Perundingan dengan GAM Tak Jadi Bagian Diplomasi RI
Rabu, 26 Jan 2005 13:45 WIB
Jakarta -
Departemen Luar Negeri (Deplu) tidak akan menjadikan perundingan dengan GAM sebagai bagian diplomasi Indonesia karena GAM tidak memiliki otoritas pengakuan internasional."Kalau kita berunding dengan GAM maka kita secara tidak langsung mengakui GAM," tandas Jubir Deplu Yuri Thamrin di Departemen Luar Negeri, Jalan Pejambon, Jakarta, Rabu (26/1/2005).Menurut dia, ada dua alasan yang menyebabkan masalah ini tidak menjadi bagian diplomasi RI. Pertama, masalah GAM berada di bawah kendali menkopolhukam.
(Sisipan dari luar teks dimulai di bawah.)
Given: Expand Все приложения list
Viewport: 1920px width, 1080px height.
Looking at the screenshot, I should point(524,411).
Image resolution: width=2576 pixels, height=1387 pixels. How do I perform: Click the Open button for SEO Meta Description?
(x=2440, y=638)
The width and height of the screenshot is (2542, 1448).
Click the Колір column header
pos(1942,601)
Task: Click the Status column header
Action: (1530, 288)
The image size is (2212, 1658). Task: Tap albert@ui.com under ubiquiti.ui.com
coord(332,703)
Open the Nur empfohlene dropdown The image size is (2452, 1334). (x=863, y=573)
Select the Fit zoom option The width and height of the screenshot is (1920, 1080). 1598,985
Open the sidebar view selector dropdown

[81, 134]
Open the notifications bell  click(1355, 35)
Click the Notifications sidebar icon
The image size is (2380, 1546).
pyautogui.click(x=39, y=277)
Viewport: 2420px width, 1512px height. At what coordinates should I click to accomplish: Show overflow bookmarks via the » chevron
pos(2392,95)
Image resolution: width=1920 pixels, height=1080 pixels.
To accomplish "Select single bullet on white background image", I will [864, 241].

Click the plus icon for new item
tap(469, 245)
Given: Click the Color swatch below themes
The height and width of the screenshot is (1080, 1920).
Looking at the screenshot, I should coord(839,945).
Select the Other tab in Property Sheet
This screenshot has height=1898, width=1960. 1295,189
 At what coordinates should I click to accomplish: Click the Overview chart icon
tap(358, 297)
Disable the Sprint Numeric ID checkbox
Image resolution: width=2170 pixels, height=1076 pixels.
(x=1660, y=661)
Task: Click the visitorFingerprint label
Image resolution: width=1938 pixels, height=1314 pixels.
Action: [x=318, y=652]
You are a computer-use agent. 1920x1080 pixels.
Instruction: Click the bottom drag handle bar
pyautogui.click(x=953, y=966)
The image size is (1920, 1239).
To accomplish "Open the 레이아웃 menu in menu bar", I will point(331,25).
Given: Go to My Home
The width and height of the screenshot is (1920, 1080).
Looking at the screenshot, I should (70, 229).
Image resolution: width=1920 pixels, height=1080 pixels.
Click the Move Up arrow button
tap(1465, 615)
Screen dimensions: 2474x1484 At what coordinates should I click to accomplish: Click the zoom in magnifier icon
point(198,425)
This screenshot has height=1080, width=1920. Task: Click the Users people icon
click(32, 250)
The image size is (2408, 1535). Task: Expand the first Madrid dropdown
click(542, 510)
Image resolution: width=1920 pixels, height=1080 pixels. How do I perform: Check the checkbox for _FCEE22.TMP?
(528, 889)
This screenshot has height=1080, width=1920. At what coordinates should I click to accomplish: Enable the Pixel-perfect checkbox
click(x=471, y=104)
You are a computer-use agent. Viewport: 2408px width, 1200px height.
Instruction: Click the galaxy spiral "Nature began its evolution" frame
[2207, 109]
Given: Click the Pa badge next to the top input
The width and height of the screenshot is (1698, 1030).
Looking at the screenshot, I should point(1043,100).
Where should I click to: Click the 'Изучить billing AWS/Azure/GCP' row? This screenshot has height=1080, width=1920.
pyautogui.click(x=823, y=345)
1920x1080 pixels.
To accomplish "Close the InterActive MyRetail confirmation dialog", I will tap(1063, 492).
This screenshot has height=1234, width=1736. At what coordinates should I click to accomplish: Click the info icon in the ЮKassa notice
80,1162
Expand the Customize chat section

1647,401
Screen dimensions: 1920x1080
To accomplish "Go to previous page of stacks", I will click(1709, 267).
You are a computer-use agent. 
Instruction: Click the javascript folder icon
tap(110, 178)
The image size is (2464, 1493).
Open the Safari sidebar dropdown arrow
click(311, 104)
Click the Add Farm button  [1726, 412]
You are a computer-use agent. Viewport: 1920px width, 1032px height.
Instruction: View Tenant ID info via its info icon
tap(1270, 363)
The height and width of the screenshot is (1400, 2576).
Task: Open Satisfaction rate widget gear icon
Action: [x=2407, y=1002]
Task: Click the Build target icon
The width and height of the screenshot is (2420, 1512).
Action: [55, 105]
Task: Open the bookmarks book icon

Kedua, RI konsisten dengan kesepakatan di Swedia bahwa GAM tidak memiliki pengakuan secara internasional."Saya juga pastikan pak menteri tidak akan ikut dalam rombongan delegasi tersebut," demikian Yuri.Pemerintah RI dengan GAM akan menggelar perundingan damai pada pekan ini di Heilsinki, Finlandia. Perundingan tersebut rencananya dimediasi Crisis Management Initiative pimpinan mantan Presiden Finlandia Martti Ahtisaari.